I hereby present chilling evidence of an overactive imagination. For those curious, I grew up in Long Beach, CA.
Sunnyside Mortuary was the scariest place in the world.
And Joanie knew that her mom would drive through it on their way home from the school Halloween party that night. The road home passed directly through the City of the Dead, as Joanie’s dad said it was often called when he was a boy. Acres of graves, many dating from the 1800's, spread nearly to the horizon on either side of the road; and at the end, O! At the end was . . . the Haunted Tower.
“Mom, could we take a different way home tonight?” Joanie asked as she climbed into her family’s ancient station wagon.
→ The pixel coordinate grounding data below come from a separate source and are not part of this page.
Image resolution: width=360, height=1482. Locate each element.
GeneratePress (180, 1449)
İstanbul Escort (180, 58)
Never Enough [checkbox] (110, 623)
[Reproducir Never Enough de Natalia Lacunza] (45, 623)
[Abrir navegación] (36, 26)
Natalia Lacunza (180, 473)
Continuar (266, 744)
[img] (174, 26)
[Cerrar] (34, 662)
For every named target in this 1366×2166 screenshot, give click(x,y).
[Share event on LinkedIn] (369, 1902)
A gust of wind caught her headdress and flipped her fabric ears into her eyes just as the door closed.
“Why would we do that?” Mom asked, turning the key. The engine started with a screech of complaint but settled into its usual ratchety rumble.
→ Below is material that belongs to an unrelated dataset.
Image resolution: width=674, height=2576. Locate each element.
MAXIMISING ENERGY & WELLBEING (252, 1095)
“I don’t like driving through the cemetery on Halloween,” Joanie admitted. “It’s creepy.”
Mom rolled her eyes, pulled out of the parking lot, and entered the flow of traffic. “After herding wild children all evening, I’m taking the shortest way home. No more of your silliness tonight.”
Joanie slumped into her seat, wrapped her arms around herself, and tried to think like a grown-up.
Dad said Sunnyside Mortuary was an architectural work of art in the Spanish style. It had been built long ago out of genuine marble and granite, and it boasted magnificent stained-glass windows, a pipe organ, and a huge pendulum that ticked away the time. A three-tiered tower topped this glorious edifice, a landmark of the city.
And it had dead people buried in its walls.
To Joanie, the dark windows high in that ornate tower seemed to leer down at passersby, as if attempting to lure them inside to be swallowed up in its walls. When she was little she used to hide her eyes whenever the road led past Sunnyside, but more recently she had decided to keep both eyes on it. That way, nothing it did could take her unawares.
Mom stopped at a light and sighed, pushing hair back from her forehead. “Did you enjoy the party?” she asked.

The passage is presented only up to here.